▶ **Esercizio A**: Riporta parola per parola il testo sul progetto Postnatural gardening al MUSE, da "Dal 9 marzo" fino a "Photo Michele Purin)".
───── Sezione di testo ─────
L’intelligenza delle piante: il bello dell’antispecismo. Al MUSE di Trento un progetto per ripensare l’Antropocene “Postnatural gardening: pratiche ecologiche per una cura interspecie” a cura di Alice Labor

L’intelligenza delle piante: il bello dell’antispecismo. Al MUSE di Trento un progetto per ripensare l’Antropocene

“Postnatural gardening: pratiche ecologiche per una cura interspecie” a cura di Alice Labor

Dal 9 marzo al 28 aprile 2024 l’Agorà del Museo di scienze naturali (MUSE) di Trento ospita il progetto “Postnatural gardening”, uno spazio di idee, letture e laboratori nato dalla volontà dei curatori della mostra e dei ricercatori MUSE di ridare un significato a termini scientifici e comuni con i quali ci relazioniamo al mondo vegetale. A partire da un programma di profonda riflessione sull’Antropocene, che tenta di rispondere alle crisi dell’epoca di transizione in cui viviamo, il progetto si propone di far incontrare più prospettive, sguardi diversi che spaziano dagli scienziati e botanici a critici d’arte e filosofi.  

Postnatural gardening. Ecological practises for interspecies care, exhibition view at MUSE, Trento 2024. (©MUSE – Science Museum. Photo Michele Purin)
───── Voci fornite ─────
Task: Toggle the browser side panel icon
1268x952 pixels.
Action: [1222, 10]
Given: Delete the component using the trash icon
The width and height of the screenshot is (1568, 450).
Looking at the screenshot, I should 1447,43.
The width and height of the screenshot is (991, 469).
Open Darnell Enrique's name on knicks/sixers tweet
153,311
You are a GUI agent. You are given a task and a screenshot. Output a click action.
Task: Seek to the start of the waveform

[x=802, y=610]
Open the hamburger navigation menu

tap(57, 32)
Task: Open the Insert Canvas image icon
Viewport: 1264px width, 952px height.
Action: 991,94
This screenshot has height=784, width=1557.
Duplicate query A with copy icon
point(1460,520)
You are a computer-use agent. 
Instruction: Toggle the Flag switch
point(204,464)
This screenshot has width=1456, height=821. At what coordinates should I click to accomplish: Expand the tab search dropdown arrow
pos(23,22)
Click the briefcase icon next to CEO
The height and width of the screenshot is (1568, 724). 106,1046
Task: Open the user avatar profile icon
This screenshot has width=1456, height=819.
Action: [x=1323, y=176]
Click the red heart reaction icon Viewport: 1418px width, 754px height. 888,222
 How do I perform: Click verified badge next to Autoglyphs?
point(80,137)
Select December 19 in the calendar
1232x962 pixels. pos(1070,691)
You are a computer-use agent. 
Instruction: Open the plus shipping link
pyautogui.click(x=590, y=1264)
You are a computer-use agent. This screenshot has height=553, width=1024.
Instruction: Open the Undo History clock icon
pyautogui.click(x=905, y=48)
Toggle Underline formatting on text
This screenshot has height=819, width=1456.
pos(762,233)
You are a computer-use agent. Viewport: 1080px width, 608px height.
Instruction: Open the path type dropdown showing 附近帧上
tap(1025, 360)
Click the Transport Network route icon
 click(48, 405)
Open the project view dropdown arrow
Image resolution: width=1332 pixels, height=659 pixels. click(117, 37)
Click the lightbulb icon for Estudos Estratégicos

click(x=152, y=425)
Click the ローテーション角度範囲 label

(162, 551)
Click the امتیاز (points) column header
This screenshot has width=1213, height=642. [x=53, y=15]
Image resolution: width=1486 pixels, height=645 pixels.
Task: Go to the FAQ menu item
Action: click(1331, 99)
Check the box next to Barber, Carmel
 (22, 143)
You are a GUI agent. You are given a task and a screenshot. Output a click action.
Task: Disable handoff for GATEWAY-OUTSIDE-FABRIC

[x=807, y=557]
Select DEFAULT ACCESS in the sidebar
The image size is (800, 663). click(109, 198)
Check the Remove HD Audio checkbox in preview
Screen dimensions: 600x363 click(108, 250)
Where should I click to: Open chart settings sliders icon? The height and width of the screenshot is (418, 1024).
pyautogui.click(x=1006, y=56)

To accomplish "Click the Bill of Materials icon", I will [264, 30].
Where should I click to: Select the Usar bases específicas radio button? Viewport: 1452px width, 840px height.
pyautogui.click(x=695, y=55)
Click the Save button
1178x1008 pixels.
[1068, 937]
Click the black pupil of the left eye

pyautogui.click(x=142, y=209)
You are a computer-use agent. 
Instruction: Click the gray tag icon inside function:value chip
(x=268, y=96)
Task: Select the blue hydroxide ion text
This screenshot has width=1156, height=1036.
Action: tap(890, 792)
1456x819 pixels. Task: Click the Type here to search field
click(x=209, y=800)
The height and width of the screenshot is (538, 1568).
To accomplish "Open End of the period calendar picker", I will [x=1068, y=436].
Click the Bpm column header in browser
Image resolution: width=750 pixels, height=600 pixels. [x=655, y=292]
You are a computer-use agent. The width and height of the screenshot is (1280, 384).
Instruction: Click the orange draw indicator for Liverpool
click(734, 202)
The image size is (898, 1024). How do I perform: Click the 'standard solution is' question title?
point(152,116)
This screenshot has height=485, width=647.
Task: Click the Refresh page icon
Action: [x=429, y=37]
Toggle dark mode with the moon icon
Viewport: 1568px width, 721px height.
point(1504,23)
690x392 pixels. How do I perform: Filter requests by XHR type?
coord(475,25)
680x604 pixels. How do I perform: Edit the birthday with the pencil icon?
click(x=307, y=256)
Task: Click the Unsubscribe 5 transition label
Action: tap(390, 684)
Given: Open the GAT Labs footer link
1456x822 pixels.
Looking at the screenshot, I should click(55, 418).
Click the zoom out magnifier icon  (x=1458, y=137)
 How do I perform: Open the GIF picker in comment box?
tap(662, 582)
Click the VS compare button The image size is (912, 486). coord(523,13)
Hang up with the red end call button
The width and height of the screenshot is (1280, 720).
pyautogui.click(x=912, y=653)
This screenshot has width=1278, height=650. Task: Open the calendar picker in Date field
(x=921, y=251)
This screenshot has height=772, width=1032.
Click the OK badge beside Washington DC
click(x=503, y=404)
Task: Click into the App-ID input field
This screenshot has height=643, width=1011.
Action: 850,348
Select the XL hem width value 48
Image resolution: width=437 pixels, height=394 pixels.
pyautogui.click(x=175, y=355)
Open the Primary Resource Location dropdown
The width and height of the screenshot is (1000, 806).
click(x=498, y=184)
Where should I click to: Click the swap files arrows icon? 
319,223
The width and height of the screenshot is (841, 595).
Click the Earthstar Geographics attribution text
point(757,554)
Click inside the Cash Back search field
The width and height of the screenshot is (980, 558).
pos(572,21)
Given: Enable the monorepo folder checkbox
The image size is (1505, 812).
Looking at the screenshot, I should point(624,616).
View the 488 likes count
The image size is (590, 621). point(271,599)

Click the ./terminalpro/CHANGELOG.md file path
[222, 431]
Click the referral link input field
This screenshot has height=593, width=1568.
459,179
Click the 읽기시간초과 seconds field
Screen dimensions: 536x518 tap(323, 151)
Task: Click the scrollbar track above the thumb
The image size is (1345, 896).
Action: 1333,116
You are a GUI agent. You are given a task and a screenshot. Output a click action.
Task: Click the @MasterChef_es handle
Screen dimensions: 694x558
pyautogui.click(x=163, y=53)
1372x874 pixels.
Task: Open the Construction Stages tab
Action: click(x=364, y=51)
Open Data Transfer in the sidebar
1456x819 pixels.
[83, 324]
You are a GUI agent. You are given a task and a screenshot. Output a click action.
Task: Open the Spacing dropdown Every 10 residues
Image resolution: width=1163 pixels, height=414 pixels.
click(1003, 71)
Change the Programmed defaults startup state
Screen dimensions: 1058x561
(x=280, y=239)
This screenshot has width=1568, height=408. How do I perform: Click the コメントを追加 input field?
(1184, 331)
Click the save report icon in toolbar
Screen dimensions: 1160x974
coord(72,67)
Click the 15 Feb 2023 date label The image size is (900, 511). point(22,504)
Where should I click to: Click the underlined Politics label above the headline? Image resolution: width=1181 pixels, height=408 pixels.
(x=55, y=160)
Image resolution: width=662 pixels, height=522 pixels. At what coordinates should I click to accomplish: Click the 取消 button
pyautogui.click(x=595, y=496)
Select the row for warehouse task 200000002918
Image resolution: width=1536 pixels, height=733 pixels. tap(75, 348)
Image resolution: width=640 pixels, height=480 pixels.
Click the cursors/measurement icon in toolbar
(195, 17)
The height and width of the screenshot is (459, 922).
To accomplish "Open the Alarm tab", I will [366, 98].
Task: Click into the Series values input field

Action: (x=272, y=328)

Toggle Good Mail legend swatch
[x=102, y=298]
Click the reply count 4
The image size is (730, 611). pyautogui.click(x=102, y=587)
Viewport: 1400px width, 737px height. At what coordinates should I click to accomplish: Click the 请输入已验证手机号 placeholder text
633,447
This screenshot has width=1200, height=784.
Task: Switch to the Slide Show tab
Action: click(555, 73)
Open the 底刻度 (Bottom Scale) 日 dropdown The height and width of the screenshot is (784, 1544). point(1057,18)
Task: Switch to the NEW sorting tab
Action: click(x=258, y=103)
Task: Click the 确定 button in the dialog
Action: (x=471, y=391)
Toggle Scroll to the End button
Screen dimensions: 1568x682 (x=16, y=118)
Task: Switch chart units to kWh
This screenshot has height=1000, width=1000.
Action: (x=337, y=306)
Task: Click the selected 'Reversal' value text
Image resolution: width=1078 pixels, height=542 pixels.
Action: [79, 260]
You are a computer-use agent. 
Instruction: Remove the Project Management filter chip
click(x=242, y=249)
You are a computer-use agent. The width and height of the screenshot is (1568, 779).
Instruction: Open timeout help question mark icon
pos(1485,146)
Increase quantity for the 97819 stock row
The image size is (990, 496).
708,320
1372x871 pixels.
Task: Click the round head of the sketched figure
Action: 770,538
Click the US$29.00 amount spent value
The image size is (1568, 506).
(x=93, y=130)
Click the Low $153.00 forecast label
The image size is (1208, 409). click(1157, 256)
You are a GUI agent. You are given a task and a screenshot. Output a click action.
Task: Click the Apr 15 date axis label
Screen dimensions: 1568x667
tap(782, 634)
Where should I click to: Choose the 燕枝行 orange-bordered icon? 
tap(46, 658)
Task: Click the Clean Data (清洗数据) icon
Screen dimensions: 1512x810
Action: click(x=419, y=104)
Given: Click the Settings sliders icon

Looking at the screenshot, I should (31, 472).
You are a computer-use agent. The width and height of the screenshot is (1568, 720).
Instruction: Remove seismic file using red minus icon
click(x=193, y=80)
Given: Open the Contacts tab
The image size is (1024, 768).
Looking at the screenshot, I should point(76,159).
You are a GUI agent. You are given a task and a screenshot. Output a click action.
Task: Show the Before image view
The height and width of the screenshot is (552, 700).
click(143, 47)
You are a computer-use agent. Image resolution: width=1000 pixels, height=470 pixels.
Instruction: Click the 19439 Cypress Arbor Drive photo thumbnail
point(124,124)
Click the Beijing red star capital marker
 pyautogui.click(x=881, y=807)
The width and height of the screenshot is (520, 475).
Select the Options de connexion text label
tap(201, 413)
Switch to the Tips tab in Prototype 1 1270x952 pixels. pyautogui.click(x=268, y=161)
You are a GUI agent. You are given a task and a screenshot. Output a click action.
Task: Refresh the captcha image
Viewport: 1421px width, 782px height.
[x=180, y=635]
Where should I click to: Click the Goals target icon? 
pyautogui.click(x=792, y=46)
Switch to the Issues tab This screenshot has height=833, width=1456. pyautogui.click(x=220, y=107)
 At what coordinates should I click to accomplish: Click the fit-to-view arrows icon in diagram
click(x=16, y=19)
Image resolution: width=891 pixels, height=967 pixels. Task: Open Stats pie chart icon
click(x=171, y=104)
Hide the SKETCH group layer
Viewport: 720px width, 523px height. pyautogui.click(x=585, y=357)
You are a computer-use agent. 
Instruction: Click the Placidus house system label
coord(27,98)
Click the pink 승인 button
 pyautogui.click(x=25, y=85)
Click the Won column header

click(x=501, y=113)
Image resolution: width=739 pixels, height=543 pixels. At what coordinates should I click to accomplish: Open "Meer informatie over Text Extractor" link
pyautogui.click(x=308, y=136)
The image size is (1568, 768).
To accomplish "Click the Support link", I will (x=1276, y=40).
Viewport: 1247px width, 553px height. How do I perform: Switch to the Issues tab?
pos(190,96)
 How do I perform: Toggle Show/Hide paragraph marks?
─────
▶ **Esercizio B**: Cita fedelmente le righe dei record, dalla riga che contiene "Click the referral link input field" fino alla riga che contiene "Click the 15", entrambe incluse.

▶ **Risposta scritta A**:
Dal 9 marzo al 28 aprile 2024 l’Agorà del Museo di scienze naturali (MUSE) di Trento ospita il progetto “Postnatural gardening”, uno spazio di idee, letture e laboratori nato dalla volontà dei curatori della mostra e dei ricercatori MUSE di ridare un significato a termini scientifici e comuni con i quali ci relazioniamo al mondo vegetale. A partire da un programma di profonda riflessione sull’Antropocene, che tenta di rispondere alle crisi dell’epoca di transizione in cui viviamo, il progetto si propone di far incontrare più prospettive, sguardi diversi che spaziano dagli scienziati e botanici a critici d’arte e filosofi.  

Postnatural gardening. Ecological practises for interspecies care, exhibition view at MUSE, Trento 2024. (©MUSE – Science Museum. Photo Michele Purin)

▶ **Risposta scritta B**:
Click the referral link input field
This screenshot has height=593, width=1568.
459,179
Click the 읽기시간초과 seconds field
Screen dimensions: 536x518 tap(323, 151)
Task: Click the scrollbar track above the thumb
The image size is (1345, 896).
Action: 1333,116
You are a GUI agent. You are given a task and a screenshot. Output a click action.
Task: Click the @MasterChef_es handle
Screen dimensions: 694x558
pyautogui.click(x=163, y=53)
1372x874 pixels.
Task: Open the Construction Stages tab
Action: click(x=364, y=51)
Open Data Transfer in the sidebar
1456x819 pixels.
[83, 324]
You are a GUI agent. You are given a task and a screenshot. Output a click action.
Task: Open the Spacing dropdown Every 10 residues
Image resolution: width=1163 pixels, height=414 pixels.
click(1003, 71)
Change the Programmed defaults startup state
Screen dimensions: 1058x561
(x=280, y=239)
This screenshot has width=1568, height=408. How do I perform: Click the コメントを追加 input field?
(1184, 331)
Click the save report icon in toolbar
Screen dimensions: 1160x974
coord(72,67)
Click the 15 Feb 2023 date label The image size is (900, 511). point(22,504)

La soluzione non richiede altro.